§ **DOCUMENT SEGMENT**:
┌──

Anyone who was alive and conscious of pop music in the late 1980s should remember the dancing-singing duo Milli Vanilli. Who could, after all “forget their number?” Their hit tunes—including “Girl You Know It’s True” and “Blame It on the Rain”— were nothing if not extremely catchy. Unfortunately, as it turned out, the songs were not, in fact, sung by the two men put forward as the actual performers. Those would be Fabrice (Fab) Morvan and Rob Pilatus, longtime friends who met in Munich, Germany, and were recruited to form Milli Vanilli by one Frank Farian, the producer behind the successful Boney M. When the truth came out about their lip-syncing, the world turned against them both, while Farian emerged unscathed.

In his eponymously titled new documentary, Milli Vanilli, director Luke Korem (Dealt) follows the rags-to-riches trajectories of the two men, one of which led to a tragic overdose and death in 1998. Poor Rob Pilatus succumbed to depression and addiction in the years following the fiasco, while Morvan somehow was able to regroup, find peace—and eventually, love—and forge a path forward. The biggest mystery of it all (beyond the fact that the white Farian paid no price at all while his Black frontmen took the fall) is that both the French-born Morvan and German-born Pilatus could, in fact, sing (though with accents, which didn’t fit the presentation).

So how did it all happen? Korem and his collaborators have the details covered. Through in-depth interviews with Morvan and others, including Farian’s assistant (and lover), Ingrid “Milli” Segieth, he walks us through the early days of how the Pilatus and Morvan became friends, their dysfunctional-family backgrounds, and their I-can’t-believe-this-is-really-happening enthusiasm when Farian first approached them. It turns out that such manufactured packaging was kind of Farian’s thing, since he had secretly been the voice—and not just writer/producer—behind Boney M (at least for the male singer). Too bad Farian is only here courtesy of archival footage and other people’s words, but it’s not hard to see why he might not agree to be interviewed.

└──

§ **SHORT EXERCISE 1**:
In the Milli Vanilli review, in what city did Fab Morvan and Rob Pilatus meet?
§ **SHORT EXERCISE 2**:
Carry on writing the Milli Vanilli review, picking up right after its last sentence.
The lines that come after this review aren't needed for anything here.

§ **EXTRACTED MATERIAL**:
┌──

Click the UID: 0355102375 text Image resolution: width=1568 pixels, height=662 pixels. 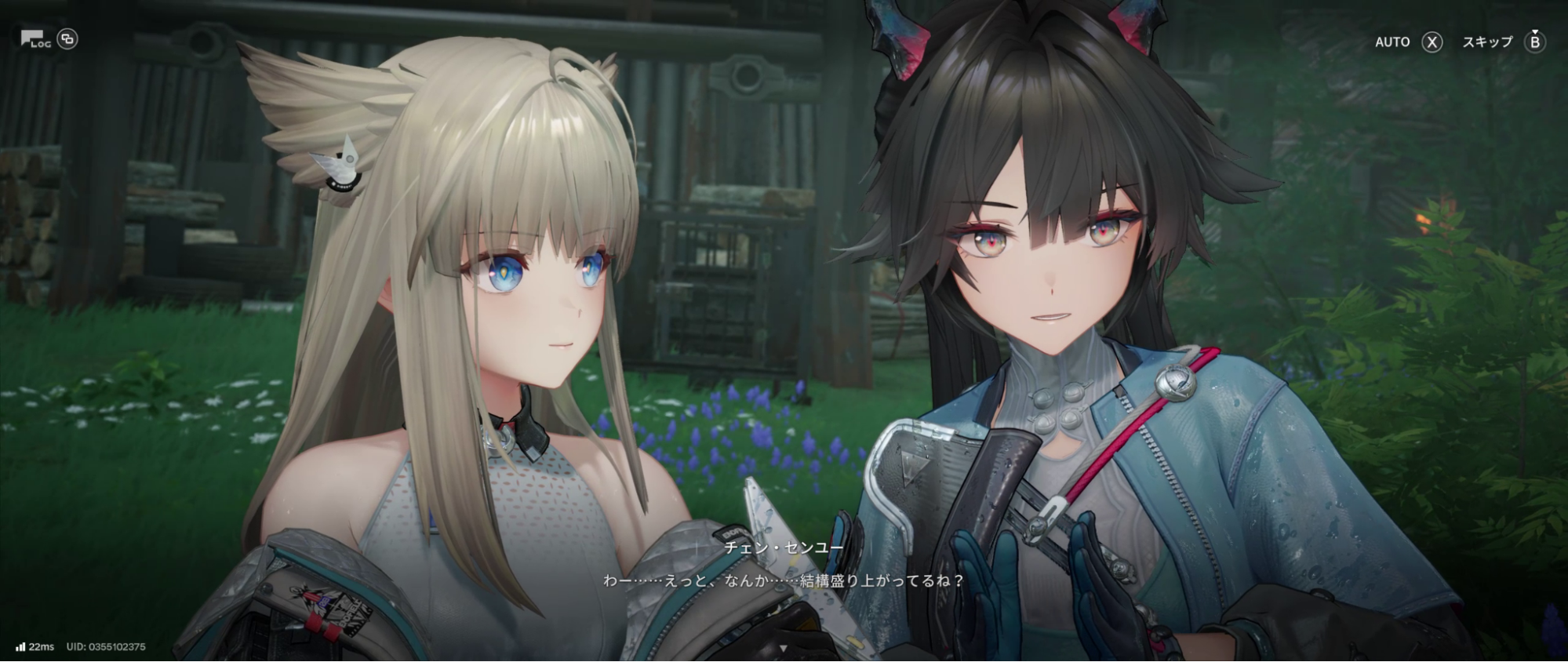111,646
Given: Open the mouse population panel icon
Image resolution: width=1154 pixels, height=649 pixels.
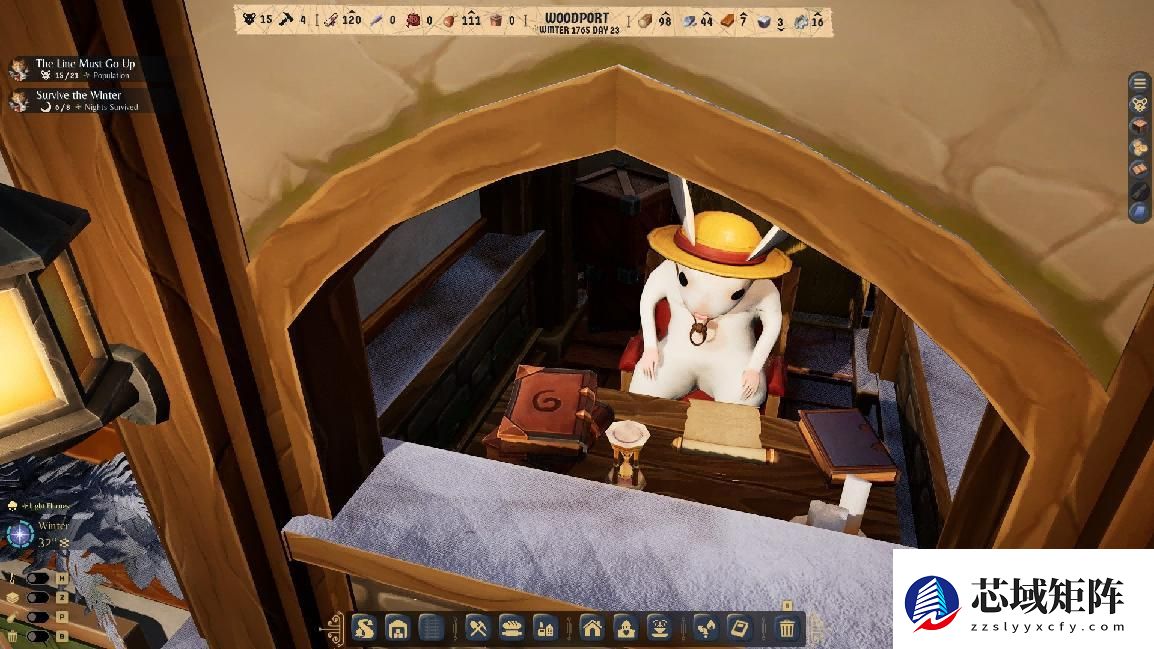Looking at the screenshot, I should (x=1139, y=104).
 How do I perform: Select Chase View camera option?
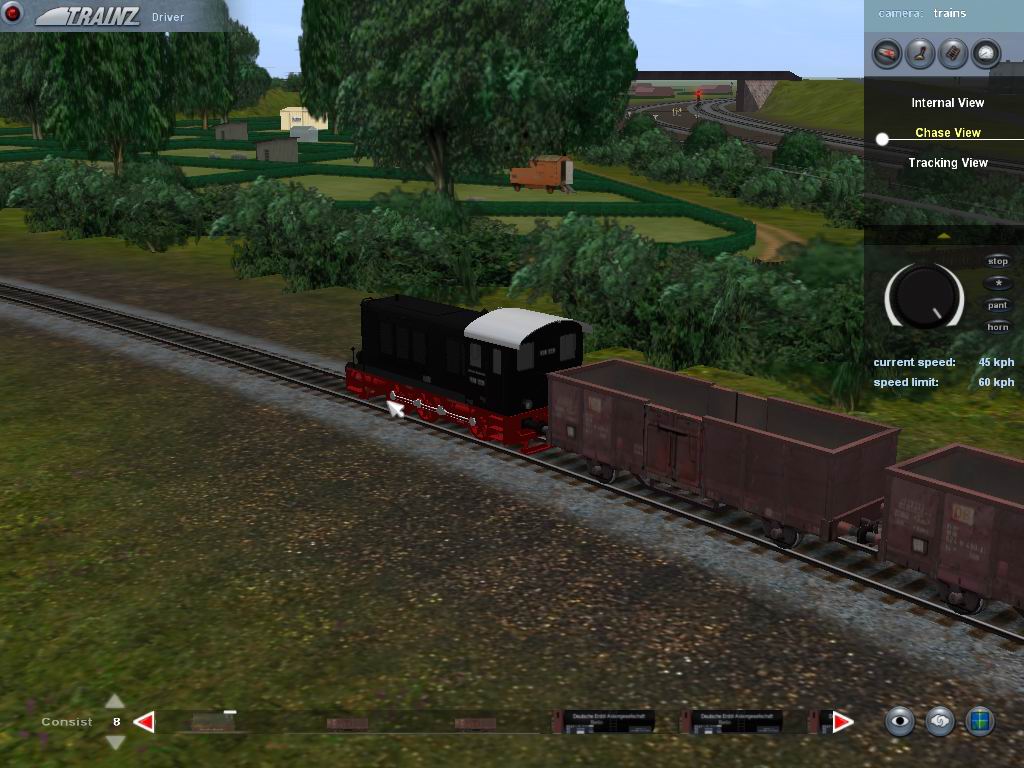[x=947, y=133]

└──

§ **RESPONSE 1**:
Munich, Germany.

§ **RESPONSE 2**:
He is, after all, the true villain of the narrative. One of the many great insights here is to be found in Korem’s examination of race and its impact on what happened. Milli Vanilli, comprised of two men of color (the biracial Pilatus, with green eyes, was often pushed front and center), had mostly white fans, who were all extremely offended that they had been duped. OK, we get it, but the “singers” were the smallest cogs in the machine. What about Farian and, even more, the executives at Arista Records, including the legendary Clive Davis. Everyone was in the know.

Not quite, for as we learn, had all members of the team been clued in, then the fateful Grammys nomination and win (for best new act) would never have happened, and the deception might have remained hidden. But it didn’t, and in many ways those most taken advantage of were the ones to suffer the most. As so many interviewees repeat here, where was the actual crime, and who was actually hurt? Celebrity and popular culture are full of illusions, after all. Don’t kid yourself.

At the heart of it all is Morvan, an extremely reflective soul. He is at a place in his life, as a father of four, where he has let go of bitterness and embraces the past to live in harmony with the present. If nothing else, he is a vision of how we should all strive to be. Learn, evolve, and be happy.

– Christopher Llewellyn Reed (@ChrisReedFilm)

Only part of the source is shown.